My friend Keith Snyder, a music geek, recently tweeted a line from Brian Eno: “Analog synthesizers break in interesting ways. Digital synthesizers just break.”

Keith has made that line into a prayer:

May I continue to break in interesting ways.

That may be a strange place to start talking about a beautiful change, but stick with me.

I hit two personal milestones recently. First, I ran a 10K race. That was big for me. Until a year ago I had never run for more than a few minutes at a time. Ever. I was the smart one, you see, and the musical one, but never the athletic one. My body was the thing that carried my brain around. Aside from the occasional mountain hike while on vacation, and an intermittent practice of walking to stay in basic shape, I was a sedentary type.

But at 40, with a father who dropped dead from cardiac stuff at age 56, getting in better shape felt non-negotiable—the reasonable thing to do from an actuarial standpoint. That’s how the running started. Of course, it’s become something deeper than that.

Before I ran the 10K (6.2 miles for the metrically challenged), I’d never run farther than 5 miles in training. When I reached mile 5 at the race, I thought, This is as far as I’ve ever gone. Beyond this point, it’s all new. That’s a wonderful thing.
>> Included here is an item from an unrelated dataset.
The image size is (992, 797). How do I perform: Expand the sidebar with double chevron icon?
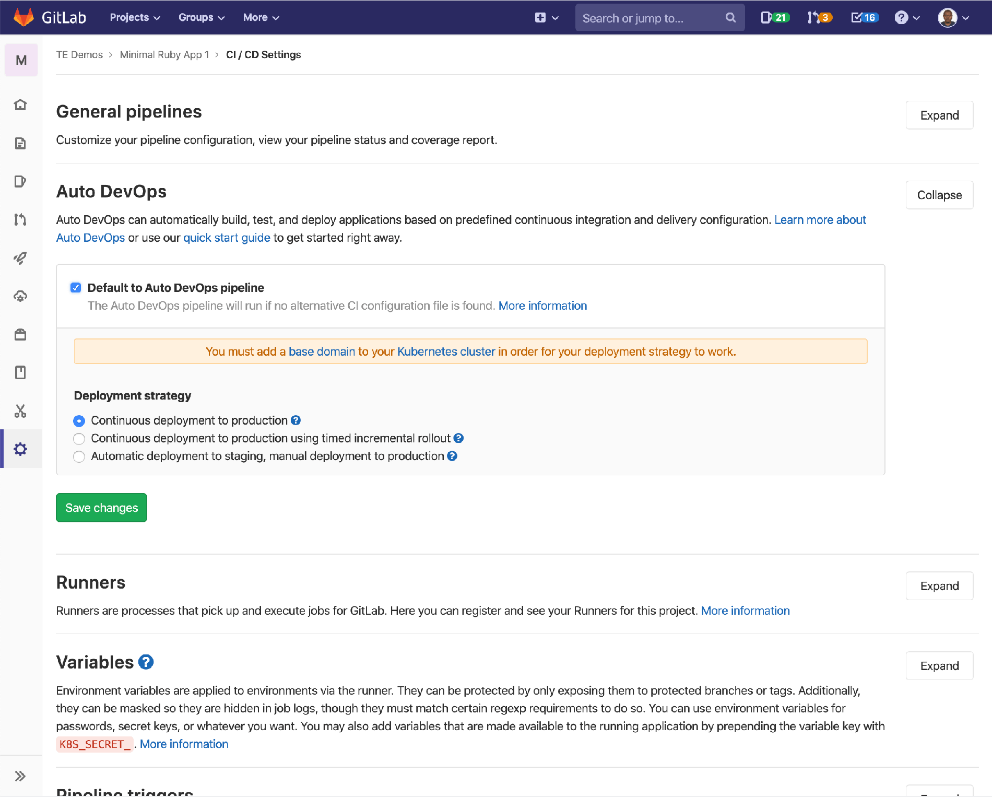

Indeed, my whole life feels that way in this, my fifth decade. I’m not a rookie in ministry anymore; I’m not the mother of little ones anymore; as of this fall I will be a published writer. Lauren Winner talks in her latest book about reinventing oneself every ten years. That’s happening, through my own volition and beyond it.

Among other things, running for me means embracing a blessed mediocrity. I’m not a fast runner; Robert has described my gait as “a bit loping.” I’ve never experienced a runner’s high. I like races because the crowd and the music provide a boost that my body chemistry seems unwilling to muster. I love the feeling of having run, but running itself is frequently a chore. At last month’s race, I was second to last in my age group, and way down in the bottom third overall.

Yet I do it. And there’s something liberating about doing something badly by most objective standards. I’m a perfectionist, you know. I like setting a goal and reaching for the top, and if I’m not good at something, eh…easy come, easy go. With so many luscious possibilities in this life, more than I could ever undertake, such a standard may not be the best way to discern what’s mine to do, but it’s what works.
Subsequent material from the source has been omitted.